Chevy’s Traverse midsize crossover/SUV has been redesigned for 2018, sporting less weight, more power, more interior room, and more cargo space than many of its competitors. To get any more, you’d need a full-size SUV.
Traverse is offered in L, LS, LT Cloth, LT Leather (we tested), RS, Premium and new High Country trim level that gains an AWD system with auto locking rear differential, power folding third row seat and more.
We should point out that FWD is standard and AWD is optional on certain trim levels. The RS in particular because it comes with a 2.0-liter turbocharged inline 4-cylinder.
Our AWD LT Leather came with the 3.6-liter, 310-hp V6 that gained 29 more horsepower over the 2017 model. Along with 266 lb/ft of torque that pushes power to the wheels through a 9-speed automatic transmission, EPA rates it at 17 city, 25-highway mpg. This isn’t bad considering the V6 is moving a 4,362-pound vehicle that can tow up to 5,000 pounds. Of course these numbers are helped by the standard start-stop engine system that cannot, unfortunately, be shut-off.
Despite it’s weight, the V6 provided ample power with good acceleration from a standing stop and during highway passing maneuvers.

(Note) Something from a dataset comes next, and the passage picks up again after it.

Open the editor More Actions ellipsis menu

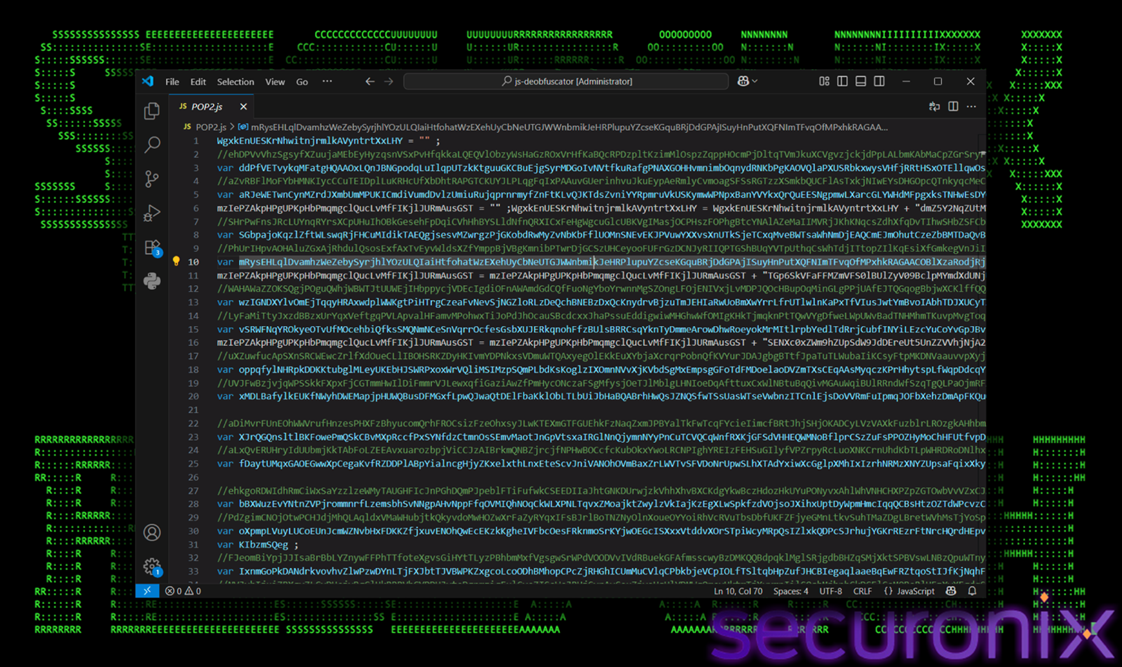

After a low 20-inch step-in, you’re treated to a classy interior replete with leather seating, the latest technology including 4GE LTE Wi-Fi hotspot capability, voice texting, Apple CarPlay, Android Auto and more. All displayed on an 8-inch touchscreen that also includes a handy weather app.
HVAC controls are easy to use and a separate dial for AWD requires a mere twist to engage. The owners’ manual says that if left engaged too long, AWD may overheat. Evidently AWD shouldn’t be used during high-speed highway or clear road driving conditions.
With an undercarriage clearance of 7.6 inches, Traverse can handle modest snow depths and mild off-roads but nothing too severe.
Comfy and supportive heated black leather front seats had tasteful contrasting orange stitching and their extended under thigh support was nice to have on long drives. Then there’s the driver’s information display nestled between the gauge set that gives out pertinent operating conditions.
Second row seats offer gobs of leg and headroom and step-in is a low 20 inches.
As for interior space, the second row seats gain three inches of legroom and they slide 7-inches fore/aft affording easy ingress/egress into the third row seat. The latter is mainly for three children or two short-statured adults as leg room isn’t bad for a three row vehicle.
Flip the third row forward by pulling two straps and the seats fold forward. Cargo space behind the third row is 23 cubic feet and equates to an area measuring 22 inches deep, 49 wide and 32 high. Flip them and space increases to 58.1, and folding the second row buckets increases space to 98.2 cubes. Traverse offers the most cargo space of most competitors, and is almost minivan-like, depth wise. There’s also a large bin (43.5x17x9 inches) beneath the cargo floor to stow an appreciable number of small items out of sight.
Handling wise, you’d think a large vehicle like this would be a roly-poly affair, but it’s not. Traverse handles sharp turns with ease and its suspension is stout enough to prevent it from severe body lean. And it nicely absorbs bumps and lumps. Electric power steering makes parking easy, providing a fair amount of road feel.
Price wise and in upscale form, Traverse does not come cheap. With a very long list of standard and safety features including rearview/surround view camera system, rear cross traffic alert, teen driver technology, lane change alert, remote start, Chevy’s MyLink infotainment system, Onstar and more, fetches a base price of $43,150. To that was added a dual skyscrape sunroof ($1,400), trailering equipment ($650), Black Currant Metallic paint ($395), front license plate mount ($40) and delivery ($945), put the Traverse’s bottom line at $48,580. Almost 50 big ones for this spacious midsize family hauler.
If you were to price out a comparable European SUV, or a full-size to attain this amount of interior space, the price would surely be over 50K. And fuel economy would probably not be comparable to Traverse.
The 2018 Traverse has become a mainstream competitor with its many favorable attributes. It definitely deserves a look.